** LISTED RECORDS **
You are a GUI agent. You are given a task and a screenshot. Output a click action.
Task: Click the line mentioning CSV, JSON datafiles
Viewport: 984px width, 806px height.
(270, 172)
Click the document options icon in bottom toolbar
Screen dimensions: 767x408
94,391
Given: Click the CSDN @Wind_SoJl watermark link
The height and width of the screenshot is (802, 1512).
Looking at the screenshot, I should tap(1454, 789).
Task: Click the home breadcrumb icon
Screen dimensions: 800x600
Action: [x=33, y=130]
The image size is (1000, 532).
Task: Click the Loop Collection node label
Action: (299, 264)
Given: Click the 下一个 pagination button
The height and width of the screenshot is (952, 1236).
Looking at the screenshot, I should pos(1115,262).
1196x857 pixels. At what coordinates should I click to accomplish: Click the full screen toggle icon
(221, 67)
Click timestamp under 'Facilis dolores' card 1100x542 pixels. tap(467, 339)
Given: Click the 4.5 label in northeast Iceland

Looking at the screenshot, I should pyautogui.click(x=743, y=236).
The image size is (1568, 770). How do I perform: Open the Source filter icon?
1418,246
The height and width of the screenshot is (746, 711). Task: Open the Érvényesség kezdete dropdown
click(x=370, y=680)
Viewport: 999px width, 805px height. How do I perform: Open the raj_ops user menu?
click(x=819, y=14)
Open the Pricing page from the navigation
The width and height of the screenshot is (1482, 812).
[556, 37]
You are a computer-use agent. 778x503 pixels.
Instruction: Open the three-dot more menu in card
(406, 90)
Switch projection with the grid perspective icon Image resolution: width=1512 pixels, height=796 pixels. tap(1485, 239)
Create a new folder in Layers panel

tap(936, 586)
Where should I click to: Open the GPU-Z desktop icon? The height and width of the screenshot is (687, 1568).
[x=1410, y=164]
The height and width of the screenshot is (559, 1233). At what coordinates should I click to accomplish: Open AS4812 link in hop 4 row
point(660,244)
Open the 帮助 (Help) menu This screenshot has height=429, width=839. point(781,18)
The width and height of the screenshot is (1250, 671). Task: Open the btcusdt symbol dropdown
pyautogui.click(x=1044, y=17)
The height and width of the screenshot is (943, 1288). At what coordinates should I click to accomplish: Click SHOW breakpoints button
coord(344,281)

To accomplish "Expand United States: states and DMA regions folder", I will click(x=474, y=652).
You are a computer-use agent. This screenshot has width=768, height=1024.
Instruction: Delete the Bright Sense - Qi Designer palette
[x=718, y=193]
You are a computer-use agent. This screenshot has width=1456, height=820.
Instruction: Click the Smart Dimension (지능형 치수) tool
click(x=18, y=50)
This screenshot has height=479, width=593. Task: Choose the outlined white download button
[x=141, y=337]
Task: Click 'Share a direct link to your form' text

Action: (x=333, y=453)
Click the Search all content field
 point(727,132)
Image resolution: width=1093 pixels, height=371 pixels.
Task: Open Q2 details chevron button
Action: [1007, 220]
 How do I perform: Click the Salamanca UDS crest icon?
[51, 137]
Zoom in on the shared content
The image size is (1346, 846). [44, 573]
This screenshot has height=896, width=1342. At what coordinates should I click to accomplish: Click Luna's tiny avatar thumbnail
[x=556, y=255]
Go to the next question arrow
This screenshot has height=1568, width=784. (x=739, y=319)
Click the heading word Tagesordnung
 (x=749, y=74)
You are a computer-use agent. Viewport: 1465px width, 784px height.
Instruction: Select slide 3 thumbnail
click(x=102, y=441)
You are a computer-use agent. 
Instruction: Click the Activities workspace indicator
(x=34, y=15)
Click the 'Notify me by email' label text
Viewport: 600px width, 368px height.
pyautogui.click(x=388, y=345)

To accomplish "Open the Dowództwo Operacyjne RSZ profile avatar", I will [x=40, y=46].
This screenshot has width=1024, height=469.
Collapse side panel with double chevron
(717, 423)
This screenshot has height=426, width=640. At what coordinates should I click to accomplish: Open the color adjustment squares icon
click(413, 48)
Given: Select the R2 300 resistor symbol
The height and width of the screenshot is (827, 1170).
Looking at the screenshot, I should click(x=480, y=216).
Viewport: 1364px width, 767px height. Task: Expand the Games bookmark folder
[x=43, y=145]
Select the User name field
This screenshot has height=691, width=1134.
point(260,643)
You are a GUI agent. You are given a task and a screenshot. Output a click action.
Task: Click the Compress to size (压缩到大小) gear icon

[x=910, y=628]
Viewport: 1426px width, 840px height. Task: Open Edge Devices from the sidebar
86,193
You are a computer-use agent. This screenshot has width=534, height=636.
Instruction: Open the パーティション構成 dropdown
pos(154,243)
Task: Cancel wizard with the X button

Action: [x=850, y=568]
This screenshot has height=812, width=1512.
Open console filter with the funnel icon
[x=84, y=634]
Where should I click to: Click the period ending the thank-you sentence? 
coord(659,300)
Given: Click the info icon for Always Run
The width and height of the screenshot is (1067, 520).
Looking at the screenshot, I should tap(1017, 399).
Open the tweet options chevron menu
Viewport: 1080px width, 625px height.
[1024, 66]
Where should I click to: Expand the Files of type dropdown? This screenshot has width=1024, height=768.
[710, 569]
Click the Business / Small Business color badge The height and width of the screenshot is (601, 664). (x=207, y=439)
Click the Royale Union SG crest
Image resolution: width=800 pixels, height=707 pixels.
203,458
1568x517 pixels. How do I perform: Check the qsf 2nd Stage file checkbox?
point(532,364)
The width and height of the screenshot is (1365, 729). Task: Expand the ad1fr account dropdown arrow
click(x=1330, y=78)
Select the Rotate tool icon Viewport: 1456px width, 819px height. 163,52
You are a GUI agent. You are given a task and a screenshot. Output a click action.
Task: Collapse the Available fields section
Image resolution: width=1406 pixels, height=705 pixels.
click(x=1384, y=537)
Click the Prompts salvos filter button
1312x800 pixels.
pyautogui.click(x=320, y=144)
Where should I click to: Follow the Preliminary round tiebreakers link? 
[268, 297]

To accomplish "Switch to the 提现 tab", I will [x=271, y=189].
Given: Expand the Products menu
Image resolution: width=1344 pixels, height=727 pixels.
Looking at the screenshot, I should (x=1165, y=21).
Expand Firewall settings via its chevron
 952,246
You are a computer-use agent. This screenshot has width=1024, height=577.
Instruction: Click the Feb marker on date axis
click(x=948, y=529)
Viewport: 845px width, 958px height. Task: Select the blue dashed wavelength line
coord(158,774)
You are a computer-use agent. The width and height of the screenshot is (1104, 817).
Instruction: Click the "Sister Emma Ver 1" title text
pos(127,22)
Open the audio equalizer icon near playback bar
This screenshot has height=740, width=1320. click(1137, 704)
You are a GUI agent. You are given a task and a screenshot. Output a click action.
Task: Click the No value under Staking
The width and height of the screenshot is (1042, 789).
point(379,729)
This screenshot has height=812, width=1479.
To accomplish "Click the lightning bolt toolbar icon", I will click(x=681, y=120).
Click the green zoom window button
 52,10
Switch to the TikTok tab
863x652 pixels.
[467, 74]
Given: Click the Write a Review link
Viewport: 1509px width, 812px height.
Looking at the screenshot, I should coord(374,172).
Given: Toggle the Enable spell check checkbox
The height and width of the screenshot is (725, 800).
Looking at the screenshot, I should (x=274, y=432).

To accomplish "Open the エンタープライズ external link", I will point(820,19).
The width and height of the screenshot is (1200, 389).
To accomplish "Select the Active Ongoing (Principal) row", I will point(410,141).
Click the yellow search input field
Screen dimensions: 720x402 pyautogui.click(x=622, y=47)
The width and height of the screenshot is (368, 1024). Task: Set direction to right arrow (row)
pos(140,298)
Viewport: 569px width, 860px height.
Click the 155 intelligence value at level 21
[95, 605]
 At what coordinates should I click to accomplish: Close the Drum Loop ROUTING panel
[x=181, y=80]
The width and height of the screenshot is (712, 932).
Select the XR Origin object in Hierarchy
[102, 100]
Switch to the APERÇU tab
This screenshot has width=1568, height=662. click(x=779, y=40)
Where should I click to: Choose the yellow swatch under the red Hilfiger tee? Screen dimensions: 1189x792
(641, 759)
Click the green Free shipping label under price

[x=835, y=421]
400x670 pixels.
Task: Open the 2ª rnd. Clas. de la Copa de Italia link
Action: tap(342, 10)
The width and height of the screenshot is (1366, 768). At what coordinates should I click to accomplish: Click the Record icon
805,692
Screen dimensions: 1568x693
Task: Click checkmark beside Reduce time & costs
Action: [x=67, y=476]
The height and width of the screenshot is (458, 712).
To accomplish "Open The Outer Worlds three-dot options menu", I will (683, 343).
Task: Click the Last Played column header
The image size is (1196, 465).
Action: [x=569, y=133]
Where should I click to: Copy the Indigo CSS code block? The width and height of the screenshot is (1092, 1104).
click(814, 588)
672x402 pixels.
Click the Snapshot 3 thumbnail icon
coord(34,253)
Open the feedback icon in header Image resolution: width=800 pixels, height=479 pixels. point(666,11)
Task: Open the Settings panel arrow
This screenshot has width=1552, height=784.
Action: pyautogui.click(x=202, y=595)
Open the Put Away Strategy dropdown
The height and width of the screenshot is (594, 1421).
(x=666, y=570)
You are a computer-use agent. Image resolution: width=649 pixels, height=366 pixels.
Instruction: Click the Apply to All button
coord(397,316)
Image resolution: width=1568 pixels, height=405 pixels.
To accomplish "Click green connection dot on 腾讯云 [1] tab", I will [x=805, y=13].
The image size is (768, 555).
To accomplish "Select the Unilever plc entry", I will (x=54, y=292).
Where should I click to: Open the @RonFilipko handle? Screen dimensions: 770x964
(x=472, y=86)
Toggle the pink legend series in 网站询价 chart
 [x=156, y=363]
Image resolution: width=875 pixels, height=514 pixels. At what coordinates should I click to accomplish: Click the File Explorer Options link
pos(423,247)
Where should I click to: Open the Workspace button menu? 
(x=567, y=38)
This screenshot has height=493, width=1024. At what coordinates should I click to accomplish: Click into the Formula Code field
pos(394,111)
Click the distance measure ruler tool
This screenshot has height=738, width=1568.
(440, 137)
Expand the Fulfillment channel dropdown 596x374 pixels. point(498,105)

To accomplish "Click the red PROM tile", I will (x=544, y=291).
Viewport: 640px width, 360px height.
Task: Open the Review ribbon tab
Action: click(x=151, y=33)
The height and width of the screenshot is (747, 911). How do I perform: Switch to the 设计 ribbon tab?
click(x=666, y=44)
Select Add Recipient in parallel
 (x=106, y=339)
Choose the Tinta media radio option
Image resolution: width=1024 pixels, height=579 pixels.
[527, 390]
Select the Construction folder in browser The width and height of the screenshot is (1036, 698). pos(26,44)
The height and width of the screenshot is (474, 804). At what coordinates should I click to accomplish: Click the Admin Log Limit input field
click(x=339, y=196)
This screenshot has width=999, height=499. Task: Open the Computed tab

** WHAT IS BEING ASKED **
Rewrite everything from the line containing "Zoom in on the shared content" down to the line containing "point(260,643)", replacing "Instruction" with "Command" and leaving the rest unchanged.

** RESPONSE TO THIS EXERCISE **
Zoom in on the shared content
The image size is (1346, 846). [44, 573]
This screenshot has height=896, width=1342. At what coordinates should I click to accomplish: Click Luna's tiny avatar thumbnail
[x=556, y=255]
Go to the next question arrow
This screenshot has height=1568, width=784. (x=739, y=319)
Click the heading word Tagesordnung
 (x=749, y=74)
You are a computer-use agent. Viewport: 1465px width, 784px height.
Command: Select slide 3 thumbnail
click(x=102, y=441)
You are a computer-use agent. 
Command: Click the Activities workspace indicator
(x=34, y=15)
Click the 'Notify me by email' label text
Viewport: 600px width, 368px height.
pyautogui.click(x=388, y=345)

To accomplish "Open the Dowództwo Operacyjne RSZ profile avatar", I will [x=40, y=46].
This screenshot has width=1024, height=469.
Collapse side panel with double chevron
(717, 423)
This screenshot has height=426, width=640. At what coordinates should I click to accomplish: Open the color adjustment squares icon
click(413, 48)
Given: Select the R2 300 resistor symbol
The height and width of the screenshot is (827, 1170).
Looking at the screenshot, I should click(x=480, y=216).
Viewport: 1364px width, 767px height. Task: Expand the Games bookmark folder
[x=43, y=145]
Select the User name field
This screenshot has height=691, width=1134.
point(260,643)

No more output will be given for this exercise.